Join the Student Solidarity Strike!
Photo by Catharine Krebs
As UCLA students, we are taught to believe that our administration always has the best interest of the students and workers of this school at heart. We would like to think that a school that presents itself as a haven of equality and fairness would treat its students and workers with dignity and respect. Unfortunately, that’s not always the case. Many students don’t know about the many ways in which UCLA and the UC system as a whole exploits and mistreats its workers. It’s time we educate ourselves about the issues UC workers are facing so that we can show the administration we will not put up with the way it’s treating the people who run this school. One concrete way in which we can do that right now is by showing our support for the strike happening Monday through Wednesday of this week, May 7, 8, and 9.
AFSCME’s (American Federation of State, County, and Municipal Employees) local chapter, AFSCME 3299, is the UC system’s largest labor union, representing over 24,000 service workers (like custodians or dining hall workers) and patient care workers across all UC campuses. Over the past year and a half, the union has been negotiating a contract with the administration about their pay, retirement plans, healthcare plans, and other issues. The UC’s final contract offer cuts workers’ healthcare benefits, replaces guaranteed lifelong retirement plans called pensions with unreliable 401(k) plans, and does not even offer workers a living wage. It also does not address the blatant pay and representation disparity among workers.
AFSCME 3299 recently released a report that uncovers the many ways in which the UC allows for gender and race-related pay and representation gaps. For example, the study revealed that Black women service care workers are paid 10 percent less than white men service care workers, and Black women patient care workers are paid 23 percent less than white men patient care workers. Overall, the average starting wages for women are as much $2 per hour less than for men. Between 1996 and 2015, the amount of Black patient care and service workers declined by 37 percent. And while the UC boasts its $15 minimum wage policy, it often outsources work to contract workers, or hires people who aren’t UC employees, and pays them as little as $8.50 an hour.

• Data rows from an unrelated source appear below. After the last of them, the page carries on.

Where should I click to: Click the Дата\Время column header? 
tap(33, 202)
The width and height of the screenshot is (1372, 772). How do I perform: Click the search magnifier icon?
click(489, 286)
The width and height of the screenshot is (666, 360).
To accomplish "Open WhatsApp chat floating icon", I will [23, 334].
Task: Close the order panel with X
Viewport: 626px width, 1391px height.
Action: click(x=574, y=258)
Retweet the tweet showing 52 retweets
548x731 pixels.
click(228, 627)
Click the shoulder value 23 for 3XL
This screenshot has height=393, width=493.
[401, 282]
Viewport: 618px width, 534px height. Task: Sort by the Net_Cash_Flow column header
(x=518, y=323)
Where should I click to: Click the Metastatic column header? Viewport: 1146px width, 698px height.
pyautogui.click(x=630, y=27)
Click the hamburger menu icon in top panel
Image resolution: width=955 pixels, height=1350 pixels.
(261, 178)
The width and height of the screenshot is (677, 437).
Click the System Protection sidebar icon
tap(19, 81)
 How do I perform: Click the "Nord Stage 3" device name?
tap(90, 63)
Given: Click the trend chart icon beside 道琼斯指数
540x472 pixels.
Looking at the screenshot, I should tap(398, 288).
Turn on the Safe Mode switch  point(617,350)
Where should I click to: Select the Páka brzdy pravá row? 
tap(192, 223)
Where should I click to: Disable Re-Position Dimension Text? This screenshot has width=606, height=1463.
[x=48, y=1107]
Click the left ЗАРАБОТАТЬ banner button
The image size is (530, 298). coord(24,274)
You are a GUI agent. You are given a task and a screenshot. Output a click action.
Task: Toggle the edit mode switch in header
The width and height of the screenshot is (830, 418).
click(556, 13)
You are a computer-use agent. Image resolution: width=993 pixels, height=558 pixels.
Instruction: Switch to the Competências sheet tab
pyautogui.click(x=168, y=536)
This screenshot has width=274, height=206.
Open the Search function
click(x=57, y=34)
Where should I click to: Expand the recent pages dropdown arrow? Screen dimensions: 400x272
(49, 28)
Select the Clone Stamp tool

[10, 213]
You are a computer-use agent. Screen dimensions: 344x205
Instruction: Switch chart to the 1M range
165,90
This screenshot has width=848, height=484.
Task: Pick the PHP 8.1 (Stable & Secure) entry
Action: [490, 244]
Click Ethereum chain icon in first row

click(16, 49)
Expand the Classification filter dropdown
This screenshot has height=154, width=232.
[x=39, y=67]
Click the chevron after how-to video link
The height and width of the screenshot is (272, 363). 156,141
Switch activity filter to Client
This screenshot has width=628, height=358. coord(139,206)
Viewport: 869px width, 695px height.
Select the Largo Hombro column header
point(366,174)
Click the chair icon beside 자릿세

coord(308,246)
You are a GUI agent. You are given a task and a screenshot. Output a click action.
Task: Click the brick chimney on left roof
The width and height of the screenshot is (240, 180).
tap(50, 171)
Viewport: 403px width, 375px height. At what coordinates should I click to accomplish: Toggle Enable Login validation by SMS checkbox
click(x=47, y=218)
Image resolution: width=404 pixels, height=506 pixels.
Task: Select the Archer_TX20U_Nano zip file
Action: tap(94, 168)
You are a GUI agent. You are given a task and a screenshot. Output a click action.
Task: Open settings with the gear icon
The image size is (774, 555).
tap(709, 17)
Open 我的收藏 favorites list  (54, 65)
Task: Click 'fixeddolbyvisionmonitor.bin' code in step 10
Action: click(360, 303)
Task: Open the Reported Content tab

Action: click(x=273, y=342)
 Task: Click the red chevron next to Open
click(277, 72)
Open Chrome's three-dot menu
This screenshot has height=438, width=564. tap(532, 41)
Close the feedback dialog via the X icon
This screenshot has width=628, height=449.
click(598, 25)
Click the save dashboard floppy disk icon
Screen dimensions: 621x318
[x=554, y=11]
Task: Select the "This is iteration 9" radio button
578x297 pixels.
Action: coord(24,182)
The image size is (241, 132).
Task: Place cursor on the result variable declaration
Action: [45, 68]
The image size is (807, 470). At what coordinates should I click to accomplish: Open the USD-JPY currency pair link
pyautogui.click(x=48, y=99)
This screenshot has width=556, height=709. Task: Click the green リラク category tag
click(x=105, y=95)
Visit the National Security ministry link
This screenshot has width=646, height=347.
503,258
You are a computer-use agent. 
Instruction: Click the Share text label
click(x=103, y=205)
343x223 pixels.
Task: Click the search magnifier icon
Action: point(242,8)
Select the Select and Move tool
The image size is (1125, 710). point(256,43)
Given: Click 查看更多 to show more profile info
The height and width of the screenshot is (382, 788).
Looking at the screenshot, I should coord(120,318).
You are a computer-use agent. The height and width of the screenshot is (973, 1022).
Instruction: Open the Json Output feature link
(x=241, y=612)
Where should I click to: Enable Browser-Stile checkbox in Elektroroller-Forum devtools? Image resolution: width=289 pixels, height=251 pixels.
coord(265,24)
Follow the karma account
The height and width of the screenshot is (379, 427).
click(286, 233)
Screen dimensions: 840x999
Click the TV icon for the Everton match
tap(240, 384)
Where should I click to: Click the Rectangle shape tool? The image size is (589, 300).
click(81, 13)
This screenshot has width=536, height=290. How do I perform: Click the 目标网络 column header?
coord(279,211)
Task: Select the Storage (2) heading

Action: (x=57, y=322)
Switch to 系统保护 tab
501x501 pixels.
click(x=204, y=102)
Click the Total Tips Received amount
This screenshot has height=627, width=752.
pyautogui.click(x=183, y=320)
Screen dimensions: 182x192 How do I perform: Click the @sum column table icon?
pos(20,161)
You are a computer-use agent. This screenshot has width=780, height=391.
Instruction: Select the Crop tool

Simply put, UC workers deserve better. AFSCME 3299 is asking the administration for 6 percent wage increases every year, a pension plan that will allow workers to have a stable retirement at age 60, no increases to healthcare costs, no contracting out, and strengthened sexual harassment protections. The administration has all of the resources needed to meet these demands, and can do so without increasing student tuition, which it might try to argue must happen to meet these needs. In fact, between 2005 and 2015, the ratio of average salaries between UC’s top 1 percent paid employees and all other workers rose from from 7:1 to 9:1.
This week, May 7-9, 53,000 workers, including 25,000 AFSCME 3299 workers joined by workers from other unions who want to show their support, are going on strike to fight against the economic, gender, and racial issues that UC workers face. It will be the largest strike in UC history. As students, we have a lot of power; our tuition provides the university with the money it needs to function, which unfortunately means that it is more likely to pay attention to worker issues when students show their support. As a result, it is our duty to show up and fight for what’s right, because we have the ability to make real change.
The main way in which students can show their support is by not crossing the picket line, or the symbolic barrier students and workers are asked not to cross to show their support for the strike. The picket lines will be located by the Bruin Bear, Covel, and the Ronald Reagan Medical Center. Students who want to show solidarity with the workers should choose to not eat at the dining halls for these three days and by coming to the picket line whenever possible, where they can spend time with the workers and get to know them. Instead of eating in the dining halls that will be staffed with scab labor, or non-UC workers hired to temporarily replace the people on strike, they can come eat a free meal provided by AFSCME with the workers who will be gathered at the picket lines all day, or eat at 580 Cafe where any student can come get a free meal (located at 580 Hilgard Avenue).
The struggle for workers on campus is constant, and organizations on campus such as Student Labor Advocacy Project (SLAP) work all year to forge student-worker solidarity. This strike is a critical opportunity to gather momentum and visibility for this movement, and we cannot miss this opportunity to send a clear message to the administration. UCLA’s workers do so much for us––without them, there would be no UC. It’s time we show them basic dignity and respect. I’ll see you all at the picket line.